In Congress, multiple Republicans in both chambers have expressed support for extreme risk legislation in recent years, introducing several bipartisan bills in the House and Senate.

  • Sen. Lindsey Graham (R-SC), Chairman of the Senate Judiciary Committee, has been a major proponent of extreme risk legislation, holding a bipartisan hearing on the issue, introducing a bipartisan federal bill last Congress, and working currently on a new extreme risk bill for this Congress. A gun owner himself, he has repeatedly called for federal action, saying things like “restricting access to firearms from those who pose an imminent danger to themselves or others is a strong step forward in protecting public safety” and “I really can’t see a reason why we can’t pursue this at the federal level, to incentivize states to do what others are already doing.

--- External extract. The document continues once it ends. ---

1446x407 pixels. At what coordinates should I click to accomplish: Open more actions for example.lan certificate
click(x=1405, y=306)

The benefits are enormous.”
  • Senators Marco Rubio (R-FL) and Susan Collins (R-ME) have also (co)sponsored bipartisan extreme risk legislation, and a variety of other Senate Republicans have expressed support for the policy, including Senators Chuck Grassley (R-IA), Thom Tillis (R-NC), Mike Braun (R-IN), Rob Portman (R-OH), and Pat Toomey (R-PA).
  • As then-Governor of Florida, Senator Rick Scott (R-FL) signed that state’s extreme risk bill into law, and last fall published an op-ed in the Washington Post titled, “I’m a gun owner and NRA member. I support red-flag laws to help stop mass shootings.
  • Even Senator Ted Cruz (R-TX) has said, “Extreme risk laws of the kind we’re discussing can potentially be part of the solution set, that targeting those that pose an extreme risk, that have serious mental illness and pose a threat to themselves or others, is a law enforcement tool that can be helpful in preventing crimes of violence.”
  • Meanwhile in the House of Representatives, multiple Republican Members have sponsored extreme risk legislation, including Reps. Brian Fitzpatrick (R-PA-01), Chris Smith (R-NJ-04), Susan Brooks (R-IN-05), and Fred Upton (R-MI-06).

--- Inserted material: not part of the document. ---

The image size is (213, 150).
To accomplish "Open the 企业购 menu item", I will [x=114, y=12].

Red states—as well as purple and blue states—support extreme risk laws.

Eighteen states have enacted extreme risk laws, thirteen of which have been passed in the two years since the shooting at Marjory Stoneman Douglas High School in Parkland, Florida. They include red states like Vice President Mike Pence’s home state of Indiana, blue states like Washington, and purple states like Colorado. And seven of those laws have been signed by Republican governors: Bruce Rauner of Illinois, Larry Hogan of Maryland, Charlie Baker of Massachusetts, John Rowland of Connecticut, Mitch Daniels of Indiana, Phil Scott of Vermont, and then-Governor and current U.S. Senator Rick Scott of Florida.


Too often before a shooting, family members or law enforcement see warning signs, but are unable to intervene. Extreme risk laws provide them with the mechanism by which to do so, while protecting due process and respecting the Second Amendment. That’s why there is such overwhelming support for extreme risk laws—by veterans, corporations, and Republicans at all levels of government.